Career Summary
The Pharmacokinetics Laboratory of the Department of Medical Biology studies the relationships that exist between concentrations of medications and their metabolites (medication transformation products) in plasma and blood cells, and therapeutic response, according to genetic characteristics of individuals or a given population (French Canadians, Amerindians, American Blacks, Asians). These characteristics (or polymorphisms) can translate into a deceleration or an acceleration in the enzymatic transformation of medication and/or an amplification or reduction in medicated response on specific tissue sites. By determining these various variables, it is possible to individualize and optimize therapeutic treatment while minimizing toxic effects.

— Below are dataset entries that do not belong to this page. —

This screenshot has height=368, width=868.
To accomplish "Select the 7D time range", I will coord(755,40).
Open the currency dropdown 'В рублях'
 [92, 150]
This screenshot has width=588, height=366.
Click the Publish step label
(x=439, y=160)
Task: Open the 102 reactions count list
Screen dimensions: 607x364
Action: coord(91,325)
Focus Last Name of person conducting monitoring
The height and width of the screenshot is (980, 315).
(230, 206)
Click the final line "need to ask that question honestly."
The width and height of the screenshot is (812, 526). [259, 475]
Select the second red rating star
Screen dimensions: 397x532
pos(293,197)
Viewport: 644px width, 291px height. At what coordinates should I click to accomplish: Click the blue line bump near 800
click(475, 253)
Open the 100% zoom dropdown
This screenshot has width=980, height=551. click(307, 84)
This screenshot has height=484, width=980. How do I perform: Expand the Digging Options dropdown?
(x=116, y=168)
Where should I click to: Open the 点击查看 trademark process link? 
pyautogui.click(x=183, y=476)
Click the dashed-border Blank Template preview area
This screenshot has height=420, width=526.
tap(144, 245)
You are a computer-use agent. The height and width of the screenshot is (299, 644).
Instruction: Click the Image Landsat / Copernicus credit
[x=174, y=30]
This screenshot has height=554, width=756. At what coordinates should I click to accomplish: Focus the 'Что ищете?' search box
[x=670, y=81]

Our studies with thiopurines (6-mercaptopuirine or Purinethol; azathioprine or Imuran) administered to children have made it possible to validate this axiom. Thus, patients with an activity deficiency of a particular transferase enzyme (thiopurine methyltransferase) have higher concentrations of active metabolites (nucleotides of 6-thioguanine) and a higher percentage of therapeutic response than patients who do not have reduced enzymatic activity. The sex and age of the patient are also determining factors when it comes to the pharmacokinetics of the medication and therapeutic response. Facing the obvious impracticality of performing pharmacokinetics (measuring the concentration of the medication and its metabolites per unit of time) on all drugs administered to children with various ailments, we also studies the possible relationships between the intensity of the drug dose (quantity administered per unit of time) and the therapeutic response as evaluated by various parameters (white blood cell count, gastric acidity, hepatic enzymes). Specialized software makes it possible to determine these relationships.